▶ _Your instructions_
Return all records exactly. Nothing may be added.

--

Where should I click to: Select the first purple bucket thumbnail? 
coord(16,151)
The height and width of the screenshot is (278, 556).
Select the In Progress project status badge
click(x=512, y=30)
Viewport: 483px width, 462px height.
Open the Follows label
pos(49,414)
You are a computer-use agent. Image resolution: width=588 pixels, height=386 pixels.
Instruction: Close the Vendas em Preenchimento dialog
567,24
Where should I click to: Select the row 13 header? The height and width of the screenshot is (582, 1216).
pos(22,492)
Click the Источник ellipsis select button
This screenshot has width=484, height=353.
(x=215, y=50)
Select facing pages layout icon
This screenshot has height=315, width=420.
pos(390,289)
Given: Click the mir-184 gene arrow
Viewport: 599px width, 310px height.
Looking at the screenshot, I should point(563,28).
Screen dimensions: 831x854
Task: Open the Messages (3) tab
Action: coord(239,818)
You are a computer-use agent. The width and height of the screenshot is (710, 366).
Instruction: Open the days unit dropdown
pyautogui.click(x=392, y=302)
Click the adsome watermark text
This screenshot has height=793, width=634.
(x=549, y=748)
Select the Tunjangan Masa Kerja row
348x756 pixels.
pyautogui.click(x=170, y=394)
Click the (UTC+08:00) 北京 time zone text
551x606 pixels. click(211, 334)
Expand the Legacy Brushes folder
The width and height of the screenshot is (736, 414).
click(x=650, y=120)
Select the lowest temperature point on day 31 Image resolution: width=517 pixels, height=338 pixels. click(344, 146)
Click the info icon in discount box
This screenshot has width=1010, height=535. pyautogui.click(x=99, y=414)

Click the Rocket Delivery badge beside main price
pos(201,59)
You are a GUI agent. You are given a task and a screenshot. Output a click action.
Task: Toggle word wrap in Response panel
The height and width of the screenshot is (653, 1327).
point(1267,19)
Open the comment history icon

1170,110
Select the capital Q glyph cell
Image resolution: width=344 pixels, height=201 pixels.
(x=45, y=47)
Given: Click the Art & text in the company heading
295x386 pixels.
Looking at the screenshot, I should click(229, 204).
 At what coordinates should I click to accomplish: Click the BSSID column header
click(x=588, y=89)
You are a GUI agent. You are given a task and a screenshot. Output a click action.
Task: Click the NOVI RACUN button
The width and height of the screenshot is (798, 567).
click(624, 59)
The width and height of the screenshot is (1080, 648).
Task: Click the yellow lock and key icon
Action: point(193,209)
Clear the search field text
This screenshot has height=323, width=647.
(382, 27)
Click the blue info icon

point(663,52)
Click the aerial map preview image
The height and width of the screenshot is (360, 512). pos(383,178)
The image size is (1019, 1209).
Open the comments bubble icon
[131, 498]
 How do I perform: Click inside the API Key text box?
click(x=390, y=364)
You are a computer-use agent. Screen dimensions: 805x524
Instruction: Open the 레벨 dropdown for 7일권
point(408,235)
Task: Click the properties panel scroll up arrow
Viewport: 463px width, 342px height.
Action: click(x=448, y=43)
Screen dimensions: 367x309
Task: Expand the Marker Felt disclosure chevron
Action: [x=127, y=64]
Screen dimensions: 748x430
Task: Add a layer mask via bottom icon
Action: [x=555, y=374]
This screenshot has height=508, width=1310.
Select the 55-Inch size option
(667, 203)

--

▶ _Task solution_
Where should I click to: Select the first purple bucket thumbnail? 
coord(16,151)
The height and width of the screenshot is (278, 556).
Select the In Progress project status badge
click(x=512, y=30)
Viewport: 483px width, 462px height.
Open the Follows label
pos(49,414)
You are a computer-use agent. Image resolution: width=588 pixels, height=386 pixels.
Instruction: Close the Vendas em Preenchimento dialog
567,24
Where should I click to: Select the row 13 header? The height and width of the screenshot is (582, 1216).
pos(22,492)
Click the Источник ellipsis select button
This screenshot has width=484, height=353.
(x=215, y=50)
Select facing pages layout icon
This screenshot has height=315, width=420.
pos(390,289)
Given: Click the mir-184 gene arrow
Viewport: 599px width, 310px height.
Looking at the screenshot, I should point(563,28).
Screen dimensions: 831x854
Task: Open the Messages (3) tab
Action: coord(239,818)
You are a computer-use agent. The width and height of the screenshot is (710, 366).
Instruction: Open the days unit dropdown
pyautogui.click(x=392, y=302)
Click the adsome watermark text
This screenshot has height=793, width=634.
(x=549, y=748)
Select the Tunjangan Masa Kerja row
348x756 pixels.
pyautogui.click(x=170, y=394)
Click the (UTC+08:00) 北京 time zone text
551x606 pixels. click(211, 334)
Expand the Legacy Brushes folder
The width and height of the screenshot is (736, 414).
click(x=650, y=120)
Select the lowest temperature point on day 31 Image resolution: width=517 pixels, height=338 pixels. click(344, 146)
Click the info icon in discount box
This screenshot has width=1010, height=535. pyautogui.click(x=99, y=414)

Click the Rocket Delivery badge beside main price
pos(201,59)
You are a GUI agent. You are given a task and a screenshot. Output a click action.
Task: Toggle word wrap in Response panel
The height and width of the screenshot is (653, 1327).
point(1267,19)
Open the comment history icon

1170,110
Select the capital Q glyph cell
Image resolution: width=344 pixels, height=201 pixels.
(x=45, y=47)
Given: Click the Art & text in the company heading
295x386 pixels.
Looking at the screenshot, I should click(229, 204).
 At what coordinates should I click to accomplish: Click the BSSID column header
click(x=588, y=89)
You are a GUI agent. You are given a task and a screenshot. Output a click action.
Task: Click the NOVI RACUN button
The width and height of the screenshot is (798, 567).
click(624, 59)
The width and height of the screenshot is (1080, 648).
Task: Click the yellow lock and key icon
Action: point(193,209)
Clear the search field text
This screenshot has height=323, width=647.
(382, 27)
Click the blue info icon

point(663,52)
Click the aerial map preview image
The height and width of the screenshot is (360, 512). pos(383,178)
The image size is (1019, 1209).
Open the comments bubble icon
[131, 498]
 How do I perform: Click inside the API Key text box?
click(x=390, y=364)
You are a computer-use agent. Screen dimensions: 805x524
Instruction: Open the 레벨 dropdown for 7일권
point(408,235)
Task: Click the properties panel scroll up arrow
Viewport: 463px width, 342px height.
Action: click(x=448, y=43)
Screen dimensions: 367x309
Task: Expand the Marker Felt disclosure chevron
Action: [x=127, y=64]
Screen dimensions: 748x430
Task: Add a layer mask via bottom icon
Action: [x=555, y=374]
This screenshot has height=508, width=1310.
Select the 55-Inch size option
(667, 203)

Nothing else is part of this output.